═════ TEXTE DONNÉ

Nous sommes l’eau, Wally Lamb

Nous sommes l'eau, Wally LambNous sommes l’eau, Wally Lamb, Belfond, 21 Août 2014, traduit de l’américain par Laurence Videloup, 684 pages.

L’histoire en quelques mots :

Annie Oh, artiste très en vogue, mère de trois grands enfants, s’apprête à se remarier, cette fois, avec une femme : Viveca, celle grâce à qui, en partie, elle a été reconnue dans le milieu artistique. En effet, Viveca est galeriste new-yorkaise et a propulsé Annie vers la célébrité avant de conquérir son coeur. Depuis toujours, Annie cultive son art qu’elle nourrit d’objets hétéroclites récupérés sur la voirie, dans les déchetteries…
Pendant de nombreuses années, tandis qu’elle s’occupait de ses enfants tout en glanant quelques heures pour ses créations, elle est restée dans l’ombre se demandant quelle légitimité artistique elle pouvait revendiquer. Jusqu’au jour inespéré où un homme lui a décerné un prix alors qu’elle était sur le point de tout abandonner. A présent, elle a percé dans le milieu, ses revenus lui permettent un tout autre train de vie auquel, contrairement à sa compagne, elle n’est pas habituée et éprouve une certaine culpabilité. La culpabilité est d’ailleurs une thématique centrale de ce roman. Et pas seulement pour Annie…
Cette dernière est donc sur le point d’entamer, à cinquante ans, un nouveau chapitre de sa vie. A son mariage, ses trois enfants et son mari sont invités. Tous ne voient pas cette union d’un bon oeil. Annie le comprend mais le regrette également. Tout semble se bousculer dans son esprit : son passé lui revient avec violence et notamment ses secrets d’enfant qu’elle a été bien incapable de partager, avec qui que ce soit, pas même avec son mari…

Mon avis :

C’est toute l’histoire d’une famille et ses nombreuses ramifications autour de plusieurs événements décisifs et déterminants que Wally Lamb déroule ici. Il propose avec Nous sommes l’eau une véritable somme romanesque réservée aux grands lecteurs sans doute. La construction polyphonique permet une grande liberté : nous passons d’un personnage à un autre avec non pas une linéarité dans la progression des événements mais, au contraire, de nombreux retours en arrière et focus sur tel ou tel épisode clé. Le changement de personnage et donc de point de vue offre une belle diversité et une richesse à son lecteur. Peu à peu, sous nos yeux, se forme le puzzle familial alambiqué et empli de non-dits, de revirements et de révélations. Quelle maîtrise dans ce grand roman d’une écriture vive, tranchante, aux personnages d’un réalisme exacerbé ! L’alcoolisme, la violence et la pédophilie (le lecteur entrera même pour quelques chapitres dans l’esprit d’un pédophile non repenti) sont quelques-uns des thèmes abordés dans ce chef-d’oeuvre qui parle encore d’art, d’amour, d’homosexualité, de famille, de religion et de choix de vie.

══════════
═════ MATÉRIEL FOURNI

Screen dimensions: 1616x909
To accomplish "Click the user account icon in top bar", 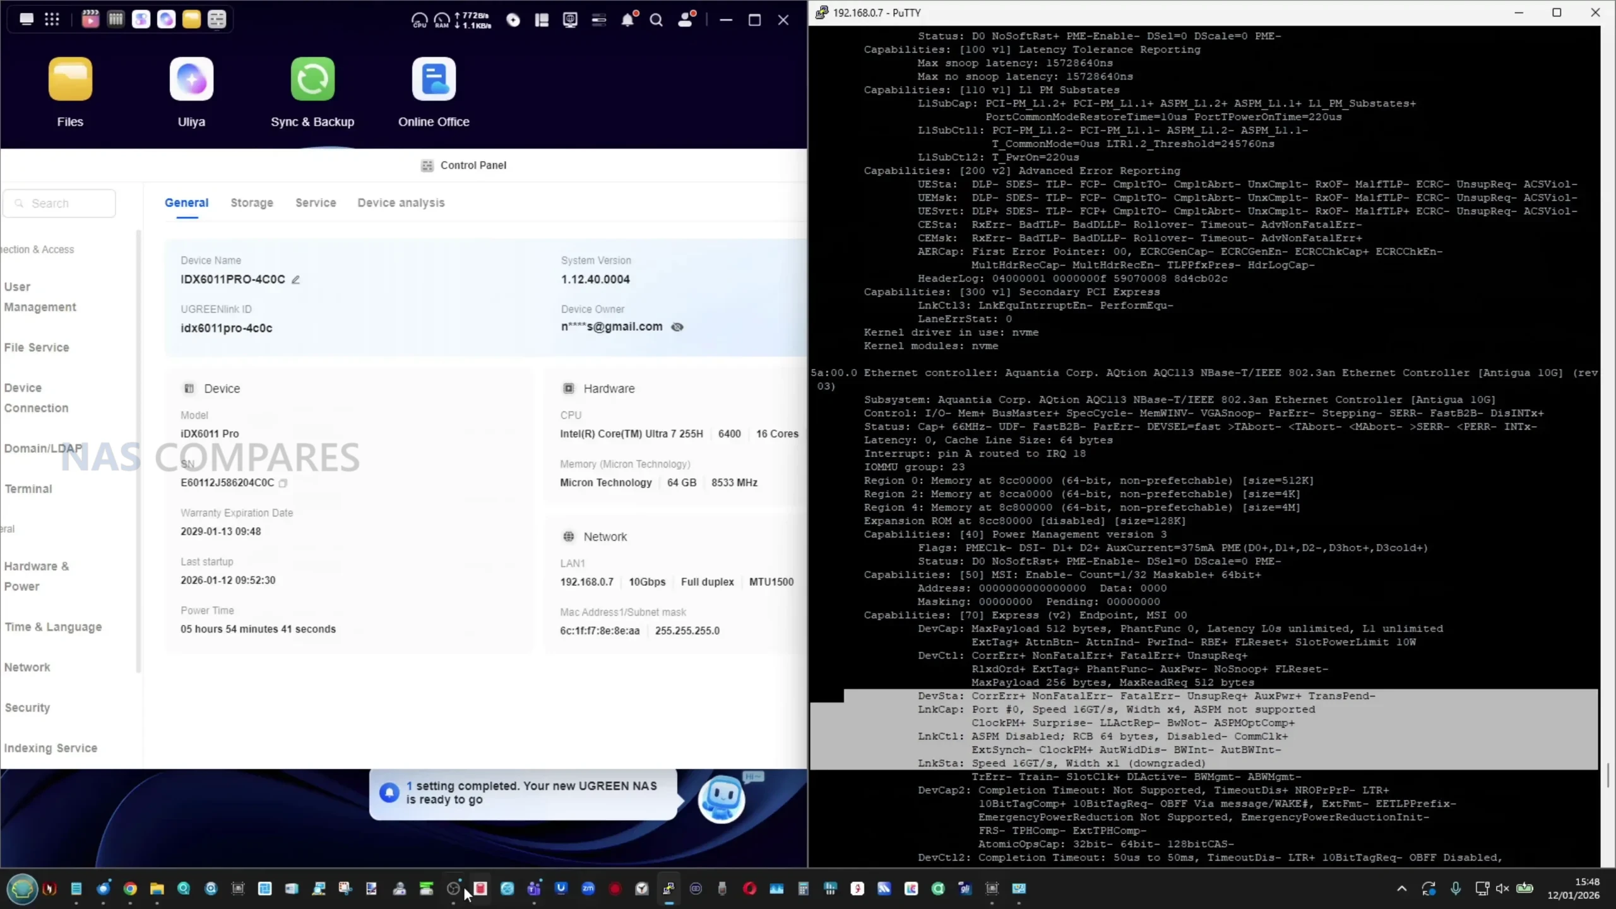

══════════

> **PROBLÈME À RÉSOUDRE**: D'après le texte donné, quel métier exerce Viveca ?

> **SOLUTION DU PROBLÈME**: Viveca est galeriste new-yorkaise.